Коротков — литературный брат Акакия Акакиевича и Голядкина. Они неотъемлемы от петербургской действительности: они ее порождение. Возможен ли был Коротков в начале 20-х годов в Москве? Безусловно, да. «Маленький человек», для которого мир ограничивался стенами квартиры и канцелярии, оказался живуч. Влияние повести Достоевского «Двойник» ощущается в «Дьяволиаде» и в речи Короткова, и в параллели — герой-недотепа, двойник-ловкач. Характерно, что Булгаков и не стремился замаскировать некоторое сходство. Писатель часто адресует читателя к тому или иному литературному источнику: в «Записках на манжетах» возникают строки из «Носа» Гоголя, в «Роковых яйцах» один из персонажей упоминает о «Пище богов» Уэллса.
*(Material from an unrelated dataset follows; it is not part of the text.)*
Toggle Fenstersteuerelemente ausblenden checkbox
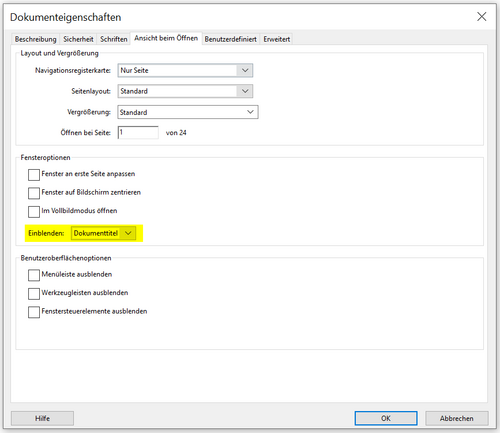This screenshot has height=433, width=500. (x=34, y=312)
В «Дьяволиаде» легко проследить, как рождается мастерство Булгакова-сатирика. Он рисует блестящий сатирический портрет, находит сатирическую деталь. В повести впервые у М. Булгакова танец отмечает своеобразный кульминационный момент. Позже в «Мастере и Маргарите» фокстрот «Аллилуйя» явится своего рода кульминацией в сценах «У Грибоедова» и у доктора Кузьмина. В повести возникает иронический мотив чертовщины. Короткову чудится, что Кальсонер превращается в кота. Его преследует запах серы... Сцена преследования Короткова напоминает бой, данный Бегемотом в «Мастере и Маргарите». Это как бы проба пера. «Выстрелы летели теперь за Коротковым частые, веселые, как елочные хлопушки, и пули жикали то сбоку, то сверху... Пожилой извозчик пересел с козел на мостовую с томным выражением лица и словами:

— Здорово! Что же вы, братцы, в кого попало, стало быть?..»

В повести уже заметен интерес Булгакова к истории (раскрывшийся полно в романах «Белая гвардия», «Жизнь господина де Мольера», «Мастер и Маргарита»), Отсюда приметы, связанные со временем Яна Собесского, Алексея Михайловича, Александра I.

Для всего творчества М.А. Булгакова характерен ввод в повествование точных реалий, так в конце повести возникает знаменитый в Москве тех лет бывший дом Нирензее.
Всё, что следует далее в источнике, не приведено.